One tool used by the Warriors is a wireless GPS device. Small (about the size of a car remote) and lightweight, the device is worn inside a compression shirt, positioned between the shoulder blades. Manufactured by an Australian company called Catapult Sports, the device tracks micro-movements in real time, providinginstantaneous monitoring of accelerations, changes in directions, heart rates and force applied on knees and ankles. The Warriors use the data to measure the practice workload of players and monitor fatigue that could increase the risk of injury.
"The more that you can track, the more you can measure, the more you train your guys to make sure they're not overworking themselves," said Brian Kopp, Catapult's president for North America operations.
It was Catapult data that led Kerr to rest Curry and Thompson that night in Denver. The two players were beyond the baselines established during practices earlier in the year.
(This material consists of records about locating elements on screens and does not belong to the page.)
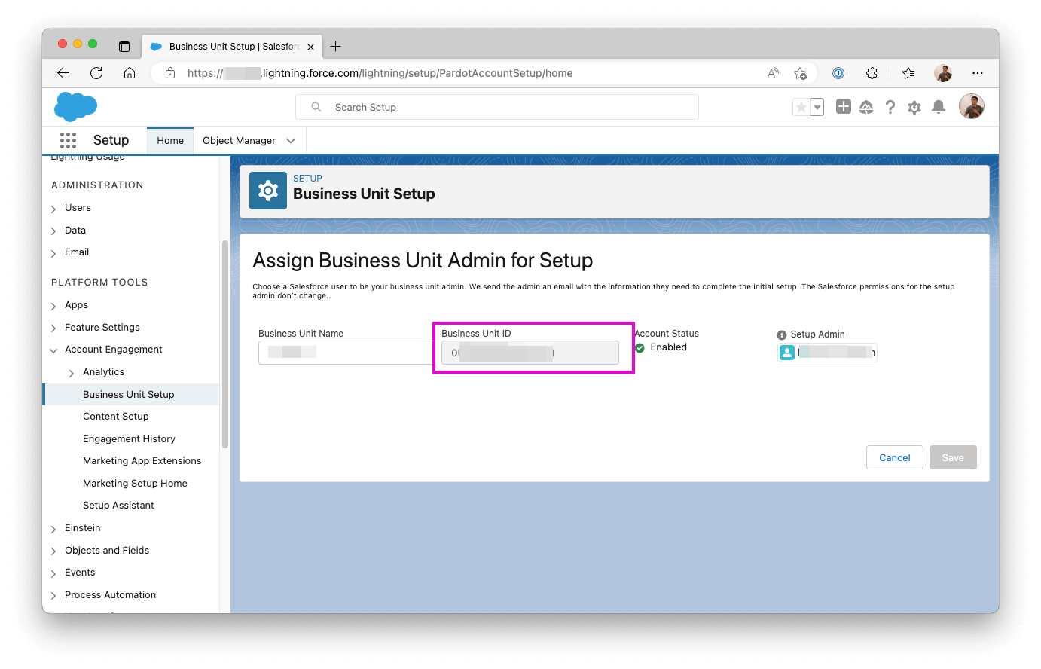Switch to the Home tab
Viewport: 1041px width, 669px height.
coord(170,141)
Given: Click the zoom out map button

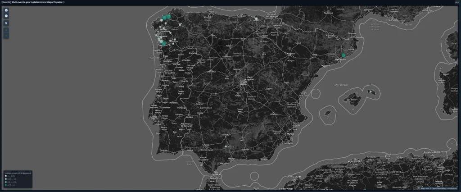Looking at the screenshot, I should click(6, 16).
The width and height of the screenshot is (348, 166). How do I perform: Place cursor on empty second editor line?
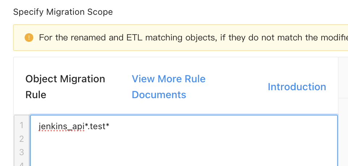pos(145,139)
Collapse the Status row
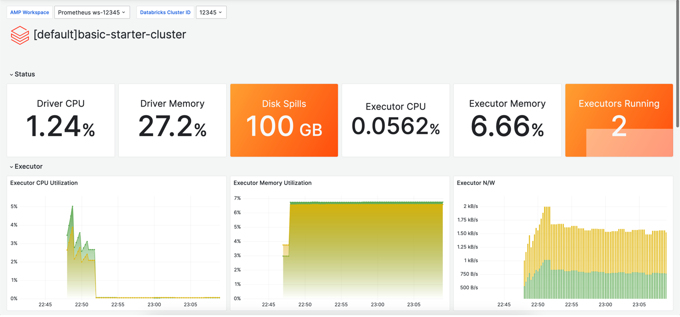The image size is (680, 317). pyautogui.click(x=22, y=74)
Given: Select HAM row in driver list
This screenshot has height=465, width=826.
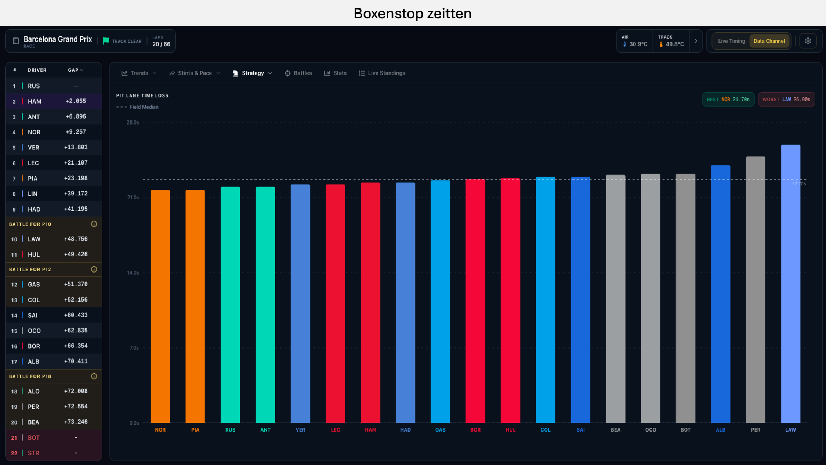Looking at the screenshot, I should [54, 101].
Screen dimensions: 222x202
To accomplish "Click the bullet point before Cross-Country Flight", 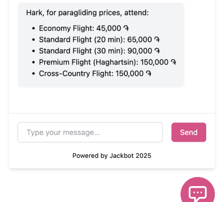I will tap(34, 74).
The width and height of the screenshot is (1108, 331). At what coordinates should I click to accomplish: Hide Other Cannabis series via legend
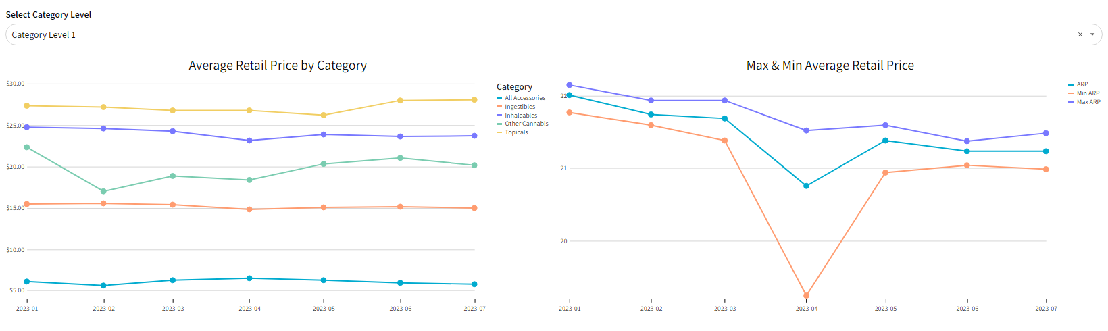[x=526, y=124]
Three days later, though, in a game at home against the Lakers, Thompson suffered an ankle sprain that forced him to miss the next three games. Was it fate, or was it fatigue that made Thompson more susceptible to injury? The Warriors again chose the latter. "That was a big learning moment," Lacob said at the Sports Analytics Innovation Summit in San Francisco in September. "We said, 'This information gave us an out (to rest Thompson in Denver) and we sort of took it, but now we need to get better.'
"Now, you can't always stop a guy from turning his ankle, but if a guy has never turned an ankle before, and your data tells you he's getting tired, and he turns an ankle, maybe there's something to it. Maybe there's not, but most likely there is."
Thompson sided with fate on this one: "I stepped on a guy's foot," he said. "I was just unlucky."
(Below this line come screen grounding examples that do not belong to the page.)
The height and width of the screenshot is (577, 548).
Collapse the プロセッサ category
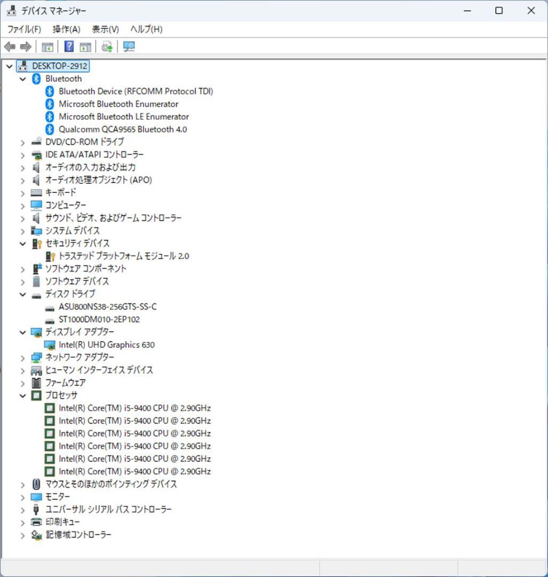22,395

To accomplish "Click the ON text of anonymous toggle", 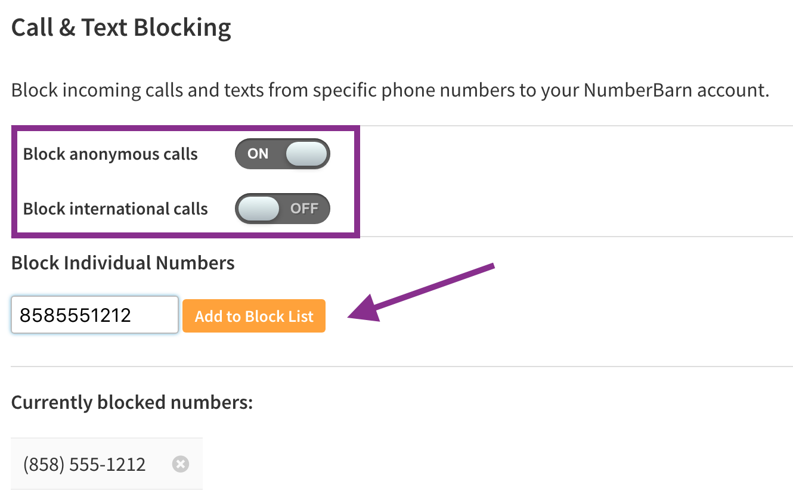I will click(258, 154).
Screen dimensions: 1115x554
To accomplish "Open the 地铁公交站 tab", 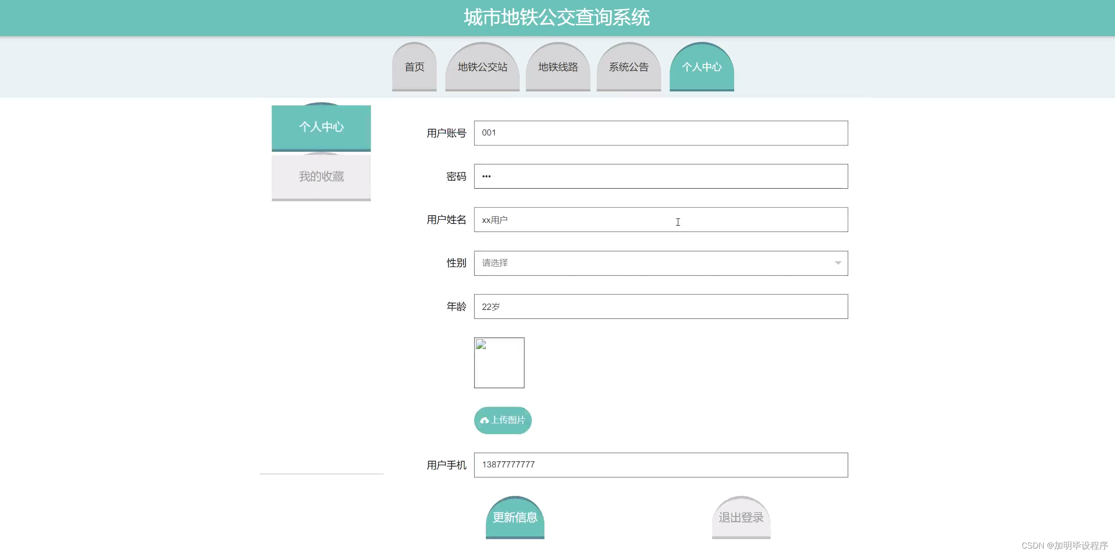I will point(482,68).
Not that Thompson is opposed to technology; on the contrary. He is involved with a company called ShotTracker, which uses wrist and net sensors to track shooting mechanics.
Curry was also recently seen on camera wearing a pair of strobe glasses while doing a drill with his personal trainer designed to improve his reaction time and visual awareness. The glasses impaired his vision as he dribbled a basketball with one hand and continuously caught a tennis ball with the other.
The NBA's growing interest in injury analytics has more teams turning to wearables. Last season, the Warriors were one of 11 NBA teams using Catapult. Now there are 19, according to Kopp.
Last season, the Warriors also began working with Omegawave, a Finnish company that specializes in assessing a player's physiological state. With electrodes attached to the face -- "like you're straight out of 'Star Trek,'" said Warriors forward Harrison Barnes -- the Omegawave device measures heart-rate varaibility.
Lacob said the Warriors plan to have their minor-league team in Santa Cruz experiment with Athos, a Redwood City company that makes fitness apparel. The compression clothing has embedded sensors that track electromyography -- a test of electrical activity produced by muscles - along with breathing and heart rates and calories burned.
Among its investors, Athos counts Lacob's father, Warriors CEO Joe Lacob, and former Warriors player Jermaine O'Neal.
Iguodala is a wearable tech clothes horse. He wears an Apple Watch and also uses a device that tracks his golf swing. Two years ago, his first with the Warriors, he began wearing a wristband manufactured by San Francisco-based Jawbone to track and maximize his rest. Once a sleep-deprived players with creaky knees, Iguodala, at age 31, became the MVP of the NBA Finals last spring.
In fact, technology played a part in him coming to the Warriors as a free agent in 2013. Iguodala liked the deal the Warriors offered -- $48 million over four years -- but he also liked the idea of investing in tech companies.
Meantime, Kirk Lacob is on the lookout for the next device that might give the Warriors a competitive advantage. Lacob, who oversees the Warriors' analytics staff, has been on the lookout for next device that could give them a competitive advantage.
"We're very lucky that we're in the Bay Area, and we're very lucky that we're also a team that's performing well now," hesaid. "Everyone wants a piece of us."